Ons individuele zorgsysteem is hiervoor niet optimaal ingericht, omdat de behandelaar van de index vaak geen behandelrelatie heeft met diens contacten. Het is een uitdaging om alle contacten van een scabiëspatiënt te identificeren en van advies en behandeling te voorzien en dit wordt vaak overgelaten aan de indexpatiënt zelf. Dit leidt regelmatig tot over- en onderbehandeling en veel herbesmettingen door onder andere het onvoldoende identificeren en gecoördineerd behandelen van contacten. Deze knelpunten in contactonderzoek en groepsbehandelingen buiten instellingen zijn het meest evident bij uitbraken in studentenhuizen, maar zijn bijvoorbeeld ook aanwezig bij samengestelde gezinnen. (Zie ter illustratie van het knelpunt onderaan dit document de Situatieschets knelpunt scabiësbestrijding studentenhuizen.

De GGD’en zouden in deze situatie de meest aangewezen partij zijn om deze regierol op te pakken, met name in studentensteden, vanuit hun vangnetfunctie. Echter heeft de GGD hiervoor momenteel niet de mankracht en financiële middelen.

 

Ondertekening

Ondergetekende beroepsverenigingen onderschrijven dit document en de hierin beschreven rollen, taken en verantwoordelijkheden voor hun discipline. De beroepsverenigingen onderkennen het groeiende scabiësprobleem in Nederland. Zij zijn zich daarbij bewust van de complexiteiten in de zorg en ketensamenwerking rondom scabiës en spannen zich ieder vanuit eigen discipline in voor verbetering en innovatie. Zij vragen gezamenlijk aandacht voor de lacunes in de bestaande scabiëszorg, vooral in de setting van uitbraken buiten instellingen, welke deels voorvloeien uit de inrichting van ons (individuele) gezondheidszorgstelsel.
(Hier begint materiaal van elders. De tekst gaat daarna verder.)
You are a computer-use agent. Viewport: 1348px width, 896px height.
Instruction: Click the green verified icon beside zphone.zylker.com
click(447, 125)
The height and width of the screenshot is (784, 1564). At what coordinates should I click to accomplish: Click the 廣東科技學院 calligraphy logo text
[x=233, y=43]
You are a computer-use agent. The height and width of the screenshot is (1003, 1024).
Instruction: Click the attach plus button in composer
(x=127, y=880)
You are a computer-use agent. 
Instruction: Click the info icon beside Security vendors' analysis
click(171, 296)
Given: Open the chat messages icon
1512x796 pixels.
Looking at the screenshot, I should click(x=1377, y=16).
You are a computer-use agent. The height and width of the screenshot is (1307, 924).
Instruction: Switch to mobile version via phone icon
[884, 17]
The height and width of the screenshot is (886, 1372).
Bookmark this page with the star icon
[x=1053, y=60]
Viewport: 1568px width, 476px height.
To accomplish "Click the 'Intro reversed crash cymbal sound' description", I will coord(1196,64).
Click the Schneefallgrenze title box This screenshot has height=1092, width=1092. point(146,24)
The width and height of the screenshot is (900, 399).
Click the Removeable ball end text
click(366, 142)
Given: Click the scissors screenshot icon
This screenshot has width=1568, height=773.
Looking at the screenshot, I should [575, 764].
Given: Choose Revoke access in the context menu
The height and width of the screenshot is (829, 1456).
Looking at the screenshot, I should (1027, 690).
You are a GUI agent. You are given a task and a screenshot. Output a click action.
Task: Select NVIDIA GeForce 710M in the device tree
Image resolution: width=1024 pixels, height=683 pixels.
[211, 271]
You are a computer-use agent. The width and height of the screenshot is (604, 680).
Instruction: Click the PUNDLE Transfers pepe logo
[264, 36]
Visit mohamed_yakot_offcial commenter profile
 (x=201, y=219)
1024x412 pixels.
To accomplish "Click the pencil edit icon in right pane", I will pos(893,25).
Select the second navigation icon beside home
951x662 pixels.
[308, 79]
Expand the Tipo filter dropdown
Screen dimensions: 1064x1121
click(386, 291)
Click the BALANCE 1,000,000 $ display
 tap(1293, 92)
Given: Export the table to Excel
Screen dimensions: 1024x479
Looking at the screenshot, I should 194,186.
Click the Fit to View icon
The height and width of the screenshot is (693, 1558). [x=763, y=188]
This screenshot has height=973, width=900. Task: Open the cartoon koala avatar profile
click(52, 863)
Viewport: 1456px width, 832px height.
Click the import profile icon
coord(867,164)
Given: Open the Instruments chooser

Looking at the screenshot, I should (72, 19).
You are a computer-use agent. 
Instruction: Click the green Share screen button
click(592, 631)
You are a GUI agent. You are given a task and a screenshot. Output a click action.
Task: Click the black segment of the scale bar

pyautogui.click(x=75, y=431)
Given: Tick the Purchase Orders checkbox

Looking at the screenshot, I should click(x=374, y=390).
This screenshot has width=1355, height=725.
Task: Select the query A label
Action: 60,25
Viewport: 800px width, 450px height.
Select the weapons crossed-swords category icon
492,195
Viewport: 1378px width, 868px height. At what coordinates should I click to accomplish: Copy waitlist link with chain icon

  • NHG (Nederlands Huisartsen Genootschap
  • NVIB (Nederlandse Vereniging voor Infectieziektebestrijding)
  • NVDV (Nederlandse Vereniging van Dermatologie en Venereologie)
  • NVMM (Nederlandse Vereniging Medische Microbiologie)
  • NVP (Nederlandse Vereniging Parasitologie)

Studentenhuizen

  • Studenten vormen an sich geen kwetsbare populatie, maar omdat er meerdere personen op hetzelfde adres wonen maakt dit ze voor scabiës een complex behandelbare groep.
  • Verspreiding vindt makkelijk plaats tussen studentenhuizen waar wederzijds op bezoek wordt gegaan, waardoor ook snel herintroductie optreedt.
  • Studenten binnen een studentenhuis staan grotendeels bij verschillende huisartsen ingeschreven, waardoor de behandelaar van een indexpatiënt geen behandelrelatie heeft met diens contacten. Veel studenten hebben vaak nog hun huisarts in de ouderlijke woonplaats, wat het bemoeilijkt om gelijktijdig te behandelen.
  • De mate van naleving van (medicamenteuze en niet-medicamenteuze) adviezen varieert
    • omdat er binnen de contactgroep regelmatig tegenstrijdige adviezen ervaren worden, zowel vanuit betrokken zorgprofessionals (gerichte adviezen), als vanuit openbare bronnen als websites en onderling tussen leken onder andere via social media (algemene adviezen);
    • afhankelijk van (beperkte) financiële middelen;
    • door de manier waarop de vele sociale interacties worden vormgegeven;
    • afhankelijk van de grootte van het huishouden en daarmee samenhangend de coördinatie van de uit te voeren adviezen;
    • ten gevolge van beperkte middelen (weinig wasmachines voor veel personen);
    • door schaamte/stigmatisering.
  • Het goed managen van een uitbraak in een studentenhuis kost niet alleen de betrokken studenten veel tijd en moeite, maar door tijdrovende anamnese, diagnostiek en voorlichting (cruciaal voor het goed uitvoeren van de voorschriften) eveneens de betrokken zorgverleners van individuele studenten, vooral als er sprake is van recidieven.
  • Mogelijk betrokken zorgverleners bij een studentenhuis:
    • huisarts(en);
    • lokale GGD Gemeentelijke gezondheidsdienst (Gemeentelijke gezondheidsdienst );
    • dermatolo(o)g(en).
  • Er is medicatie (permetrine) verkrijgbaar bij de drogist zonder dat hiervoor een recept voorgeschreven hoeft te worden. Dit betekent dat er behandeling plaats kan vinden zonder dat er de juiste begeleiding en advies gegeven wordt en dat dit op eigen initiatief (zelf-diagnose) kan worden toegepast. Tevens ontbreekt hier soms een adequate bijsluiter, met als gevolg veel ‘therapiefalen’ of herbesmettingen doordat er op onjuiste manier wordt behandeld, hygiëne-adviezen (deels) niet goed worden opgevolgd en contacten niet worden behandeld.